Bila rasio utang naik, tapi rasio penerimaan tidak naik dalam beberapa tahun fiskal menandakan belanja pembangunannya tidak produktif. “Kita memaklumi, penerimaan tahun ini, khususnya sektor perpajakan turun. Turunnya perpajakan tahun ini memang kita rencanakan,” imbuhnya.
Lebih lanjut, ia menegaskan, penurunan penerimaan perpajakan tahun ini juga sebagai konsekuensi dari fasilitas perpajakan yang digunakan untuk membantu pelaku usaha. “Namun capaian rasio pajak kita memang cenderung menurun beberapa tahun ini,” ulasnya.

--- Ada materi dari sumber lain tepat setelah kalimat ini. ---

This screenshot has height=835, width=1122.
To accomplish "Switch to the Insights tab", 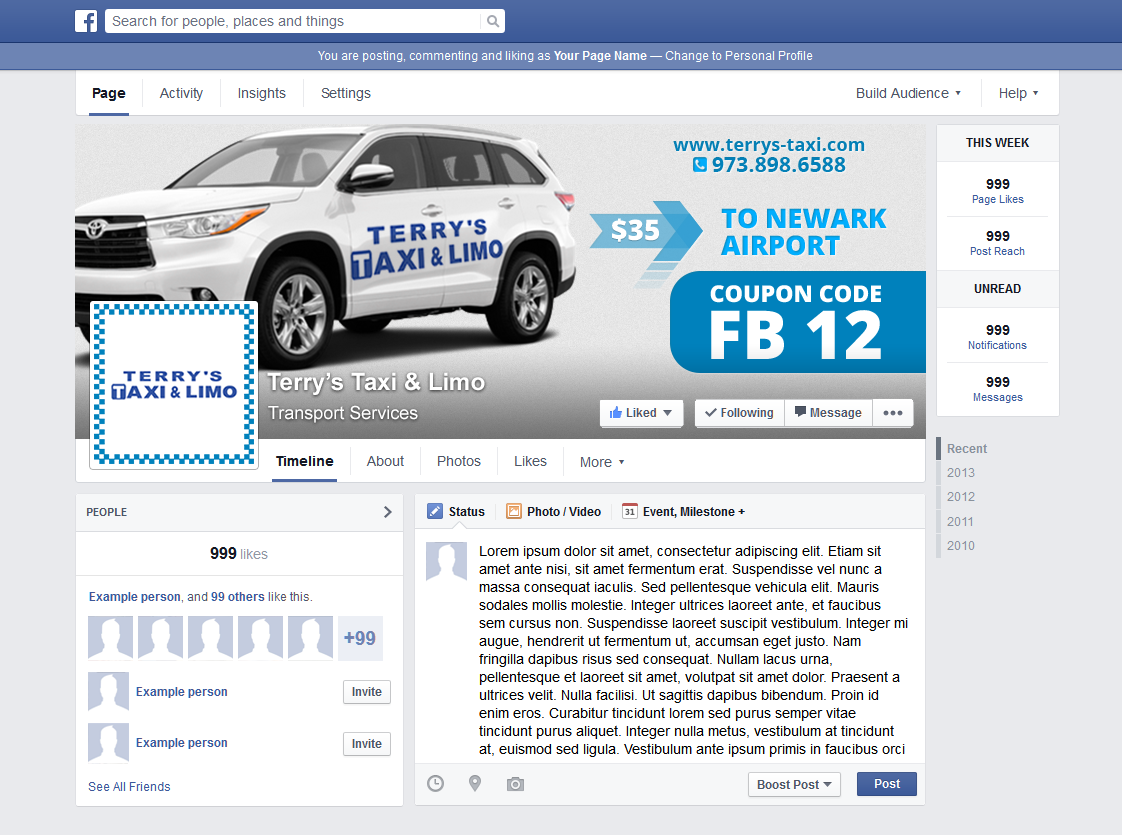I will (x=261, y=92).
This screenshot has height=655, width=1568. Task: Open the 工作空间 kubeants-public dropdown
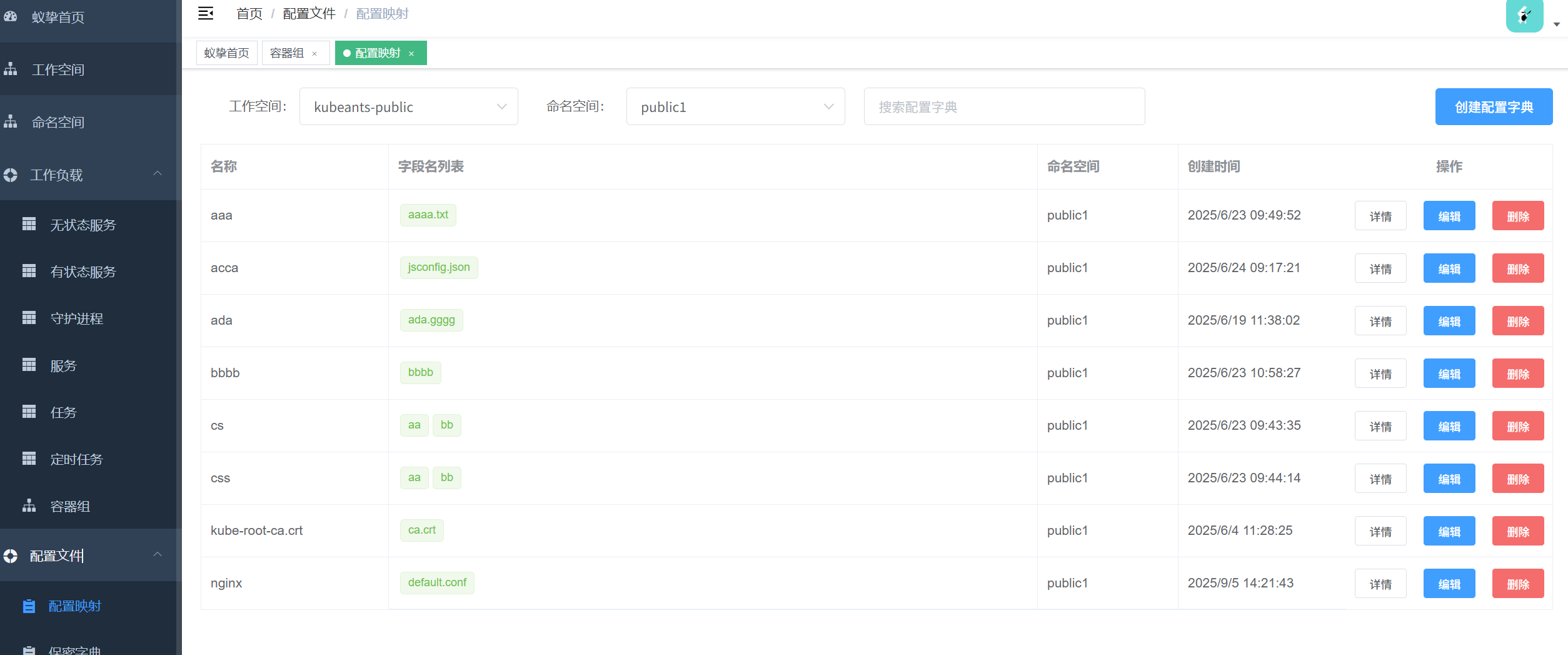(408, 107)
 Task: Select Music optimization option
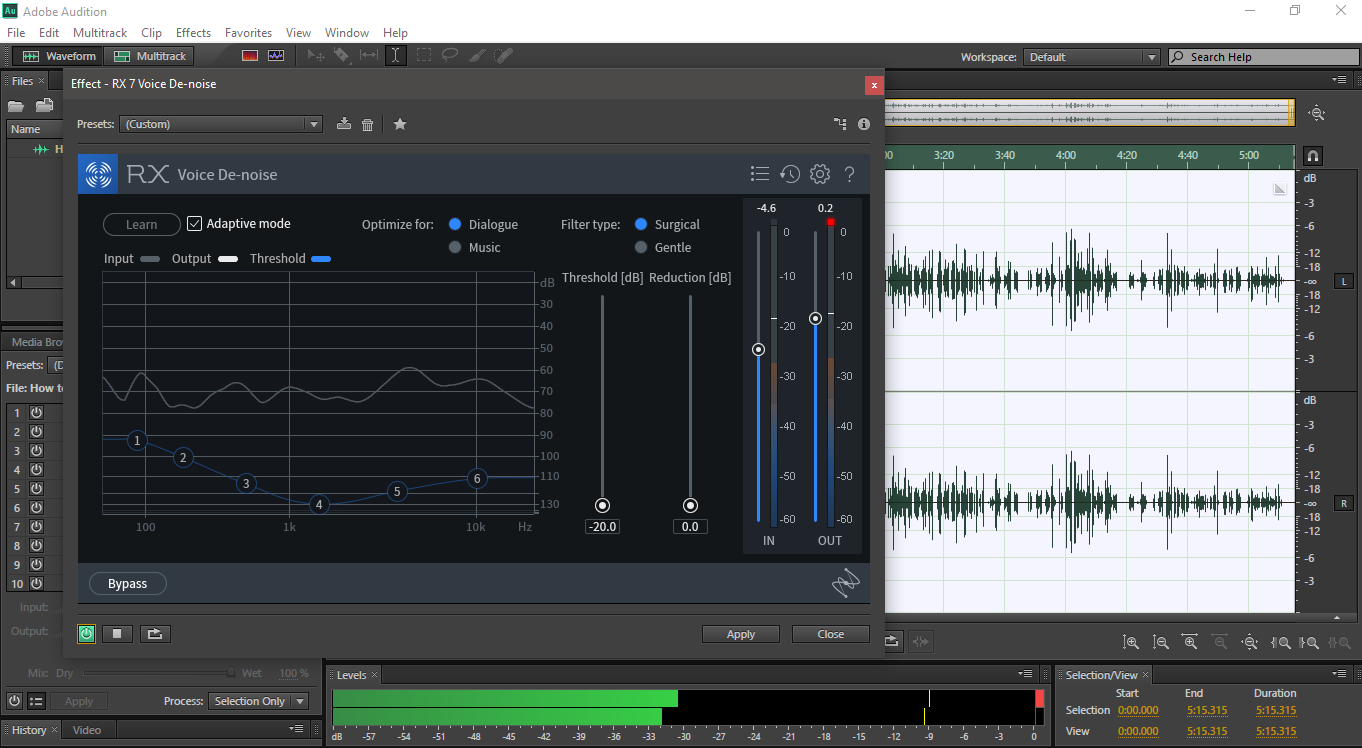coord(455,247)
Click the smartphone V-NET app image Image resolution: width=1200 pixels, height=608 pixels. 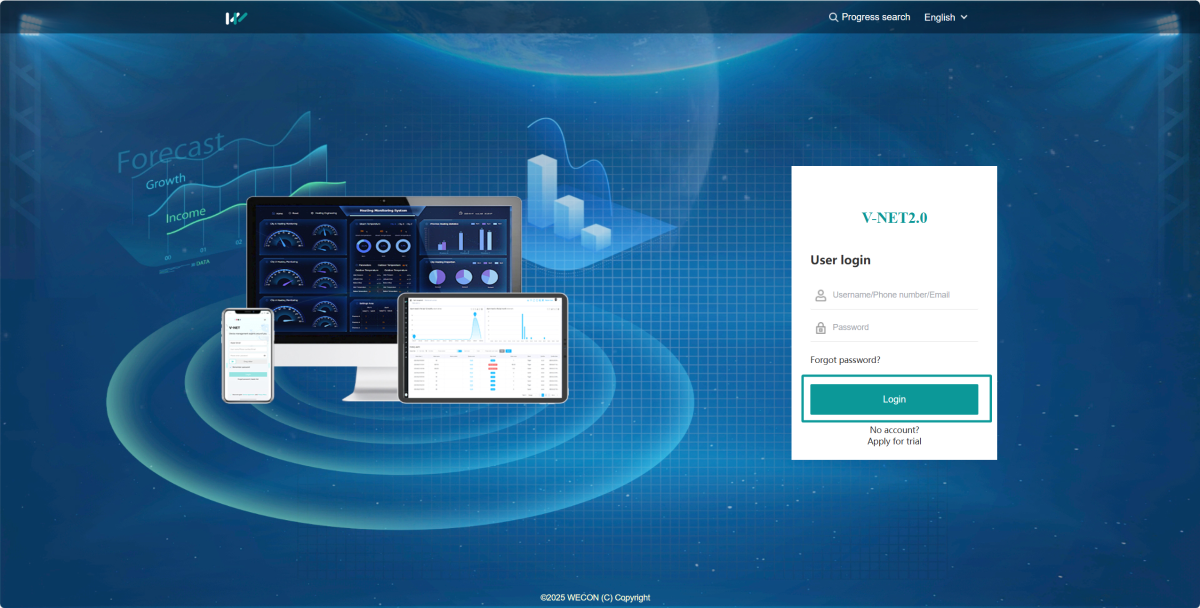[x=247, y=355]
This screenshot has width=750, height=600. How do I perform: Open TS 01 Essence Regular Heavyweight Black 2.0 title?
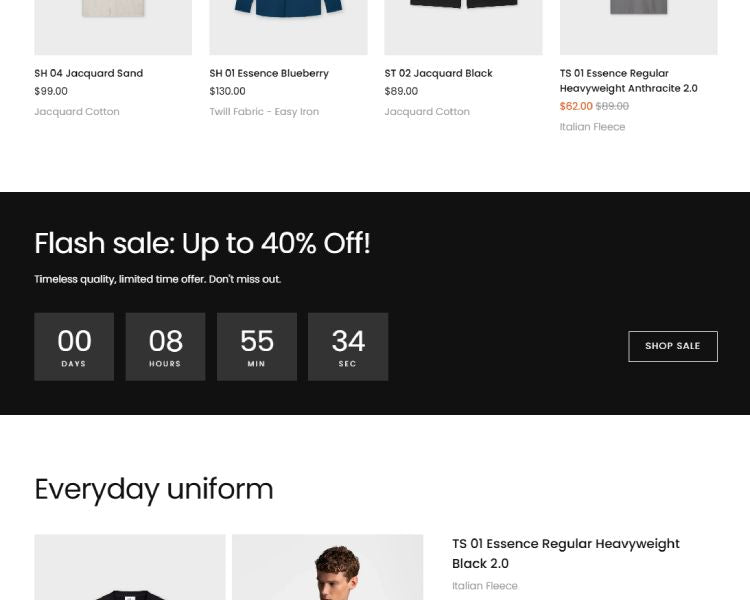[565, 553]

Untuk mengingatkan, rasio perpajakan beberapa tahun terakhir cenderung turun sejak 2012 sampai sekarang. Pada 2012 rasio perpajakan sempat 14 persen terhadap PDB tapi terus melandai dan di 2014 menjadi 13,1 persen, lalu 2017 menjadi 10,1 persen dan di 2019 menjadi 9,7 persen.
Sebaliknya rasio utang malah naik, akibat covid-19 dinaikkan sampai 36 persen pada tahun ini. Maka kenaikan rasio utang harus mampu dibayar pemerintah dengan kenaikan rasio penerimaan mulai tahun depan.
Kelima, masih kata Said, bauran kebijakan fiskal dan moneter, terutama skema burden sharing pada tahun depan perlu di kembangkan kerjasamanya antara pemerintah dan BI.
“BI juga harus lebih antisipastif dalam kebijakan currency, dan devisa, sebab pertumbuhan PDB kita yang signifikan seolah tiada arti bila tergerus oleh selisih kurs yang tajam depresiasinya,” terangnya.
Keenam, skema partisipasi pembiayaan, khususnya yang bersumber dari Surat Berharga Negara (SBN) harus mulai melibatkan seluas-luasnya rakyat. Hal ini secara perlahan mengurangi proporsi kepemilikan asing untuk mengurangi risiko ekonomi dan politik. Jepang, jelas Said, rasio utangnya terhadap PDB mencapai 230 persen. Namun surat utang Jepang dijual ke rakyatnya sendiri lebih dari 70 persen.
“Saya kira, Kementerian Keuangan dan BI sebaiknya lebih agresif mendorong pembelian SBN kita dominan dimiliki rakyat sendiri. Literasi dan kemudahan pembelian SBN perlu difasilitasi,” pungkasnya.